Eu trabalho com palavra... O discurso é, atualmente, uma das minhas maiores ferramentes de sobrevivência. É através da fala que sou reconhecido em muitos lugares e por causa da fala que eu faço meus bicos que fazem a minha renda mensal. Uma palestra aqui, uma oficina ali, raramente uma tradução simultânea... Um convite pra escrever um texto, uma entrevista cedida... É pelo que falo e escrevo que me sustento em vários sentidos.

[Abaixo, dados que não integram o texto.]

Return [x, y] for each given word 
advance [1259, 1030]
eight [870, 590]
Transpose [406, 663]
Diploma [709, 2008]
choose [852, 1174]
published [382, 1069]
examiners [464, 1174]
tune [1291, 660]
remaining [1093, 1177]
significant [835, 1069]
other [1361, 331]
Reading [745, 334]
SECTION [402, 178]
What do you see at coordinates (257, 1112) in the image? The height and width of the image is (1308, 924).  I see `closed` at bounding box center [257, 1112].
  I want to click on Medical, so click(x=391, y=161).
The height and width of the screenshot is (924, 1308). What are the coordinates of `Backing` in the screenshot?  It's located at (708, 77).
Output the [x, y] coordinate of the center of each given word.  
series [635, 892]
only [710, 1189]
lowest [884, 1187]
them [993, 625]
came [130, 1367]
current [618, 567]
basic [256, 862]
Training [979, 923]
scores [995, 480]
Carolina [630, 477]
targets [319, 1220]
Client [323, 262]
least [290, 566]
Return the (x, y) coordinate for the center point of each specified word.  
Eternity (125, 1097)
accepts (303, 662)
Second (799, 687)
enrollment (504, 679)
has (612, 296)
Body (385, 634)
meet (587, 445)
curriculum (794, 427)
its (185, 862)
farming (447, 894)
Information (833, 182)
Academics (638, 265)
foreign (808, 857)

Estranho dizer que quando eu estou bem as palavras escritas me são mais difíceis enquanto a eloquência diplomática flui com muita naturalidade. Fazer "espontâneo", mediar conflitos, debater por horas, tudo isso vai como rio que flui sem barreira quando eu to bem. Ultimamente tem sido o oposto. Escrever sobre angústia e dor me soa muito familiar enquanto o Bob membro da ONU que tem a reputação diplomática como traço de personalidade se escondeu encolhido atrás da realidade que o atravessa como criança que foge de injeção.

Avaliar esse balanço me ajuda a ter mais parcimônia comigo, porque talvez diferente dos outros momentos, não preciso descobrir que estou mal… Eu já sei que estou. É hora de voltar a trocar e-mails com meu psicólogo, quase que diariamente como já foi 10 anos atrás… Na busca por um psiquiatra humano nessa selva de pedra chamada São Paulo, já gastei 150 reais por 5 minutos de conversa com um CRM que me pediu pra chamar o próximo paciente pois ele estava ocupado demais sentado na sua mesa respondendo ao whatsapp dele… Meu incrível Psiquiatra, Dr. André, sempre disponível a me atender online quando preciso, tem segurado a barra até aqui, mas a recomendação é um profissional que me acompanhe mais de perto e meu recurso é o plano de saúde recém contratado.

As vezes tenho a impressão de que vou sempre viver ciclos rompantes de 10 em 10 anos… Confiar nos números tem sido mais consolador que confiar no Deus a quem servi e com quem me relacionei nos últimos anos. Mas calma, esse ainda é um texto sobre fé e esperança… Pelo menos é um esforço sincero nessa direção.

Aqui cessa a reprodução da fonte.